I am a doer, not a thinker!
Wisdom plus power
Who are the best sorcerers? They are scholar-practitioners. They are polymaths of exceptional creative competence who are systemic in inquiry and action. They have instrumental mastery in matching how something is created in response to why something is created. They engage in deep learning and skilled crafting. They show great courage in setting courses and navigating unknown territories. They have well-developed character and self-awareness. They are ethical and empathic. They use a conjunction of experience and ‘new’ mind for their encounters with each systemic human activity. They remain their own apprentice to their wizard nature.
How do apprentices become wizards? They start by acknowledging that it takes an investment of time and attention, and a commitment to life-long and life-wide learning. They must learn how to invoke new designs of technology in service of others and not just themselves. They must become skilled masters in guiding complex processes that are indeterminate and desired.

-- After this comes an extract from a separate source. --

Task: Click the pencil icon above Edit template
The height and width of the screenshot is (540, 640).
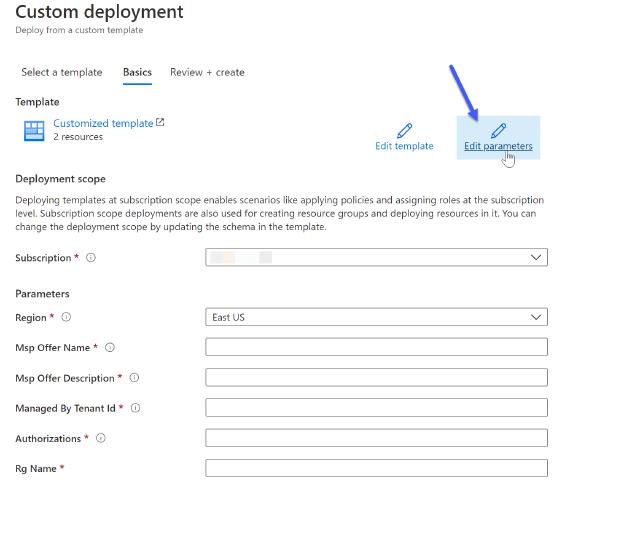Action: click(404, 130)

So, I wrote a comment yesterday about AI incompetence out of frustration in dealing with the digital world. It didn't get posted because I didn't follow the "assumed' protocol and get signed in before I read and replied to the substack posting. Icons without meaning aren't "Moving fast and breaking things" They are just stupid. I think driverless cars who run over cats and kill older ladies who are pushing their bicycles in the crossing walk are worthless tools, if not criminal ones. I know from personal experience that a tool that replaces an existing icon that I am familiar with ...one of hundreds I must recognize... is 'efficient, and more helpful' when it crashes or sends my work somewhere without permission and refuses to tell me where it went or how to get there to find it. The reality is talented IT folks who crank out the code and programs prematurely to move fast and make money and break things, need to be held responsible for what they break and pay the price for that!
Wonderful analogy with my favorite movie from my childhood, the “The Sorcerer’s Apprentice” in Disney’s Fantasia. Even then I understood unanticipated consequences, and it certainly applies to much of our technology today as you eloquently wrote. The recent demolition of the East Wing of the White House comes to mind. No one seems to have systemically thought through what is really desired there and how we can achieve something useful and truly beautiful instead of superficial.